*ТЕКСТ ДЛЯ ЧТЕНИЯ*.
====
Джами — Газели, рубаи, кыта, фарды (XV век)

Джами Газели

Джами писал о любви так, чтобы ему посочувствовал всяк. Растоптан он, убит кинжалом пери своей, продолжая после испытаний мечтать лишь о ней. Складывал газели, не щадил себя, напиталась кровью новая строка. И понял Джами одно, ясное любимой его всё равно: как не описывай красоты красавицы, словно произнося речь одурманенного прелестями пьяницы, всё и без того понятно — лишнего не скажешь, всё и без того понятно — ближе ты не станешь. Потому и складывал газели Джами, одной мерой определяя чувства свои. И он пыль, и он песок, поэт востока иначе мыслить не мог. В унижении даровано счастье каждому певцу стихов, им всегда будет хватать для выражения эмоций слов.
====
*ПИСЬМЕННОЕ ЗАДАНИЕ*.
Перепечатайте без изменений фрагмент текста о газелях Джами, начиная со слов «Джами Газели» и далее вплоть до слов «выражения эмоций слов.».

*ПРЕДОСТАВЛЕННЫЕ СТРОКИ*.
====
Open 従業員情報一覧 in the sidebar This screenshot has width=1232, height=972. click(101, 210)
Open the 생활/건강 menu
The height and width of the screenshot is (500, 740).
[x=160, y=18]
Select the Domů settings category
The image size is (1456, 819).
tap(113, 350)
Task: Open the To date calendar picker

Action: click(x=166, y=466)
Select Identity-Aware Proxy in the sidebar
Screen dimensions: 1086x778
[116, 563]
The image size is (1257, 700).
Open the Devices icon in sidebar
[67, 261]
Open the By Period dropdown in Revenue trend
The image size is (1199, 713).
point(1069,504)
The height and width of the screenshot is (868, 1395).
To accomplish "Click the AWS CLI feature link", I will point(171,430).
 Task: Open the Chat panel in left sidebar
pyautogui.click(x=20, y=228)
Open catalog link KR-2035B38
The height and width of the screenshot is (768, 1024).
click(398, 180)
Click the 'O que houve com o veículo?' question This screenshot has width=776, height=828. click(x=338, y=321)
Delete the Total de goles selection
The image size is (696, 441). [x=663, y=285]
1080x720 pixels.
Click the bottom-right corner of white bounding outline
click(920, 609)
====
*РЕЗУЛЬТАТ ЗАДАНИЯ*.
Джами Газели

Джами писал о любви так, чтобы ему посочувствовал всяк. Растоптан он, убит кинжалом пери своей, продолжая после испытаний мечтать лишь о ней. Складывал газели, не щадил себя, напиталась кровью новая строка. И понял Джами одно, ясное любимой его всё равно: как не описывай красоты красавицы, словно произнося речь одурманенного прелестями пьяницы, всё и без того понятно — лишнего не скажешь, всё и без того понятно — ближе ты не станешь. Потому и складывал газели Джами, одной мерой определяя чувства свои. И он пыль, и он песок, поэт востока иначе мыслить не мог. В унижении даровано счастье каждому певцу стихов, им всегда будет хватать для выражения эмоций слов.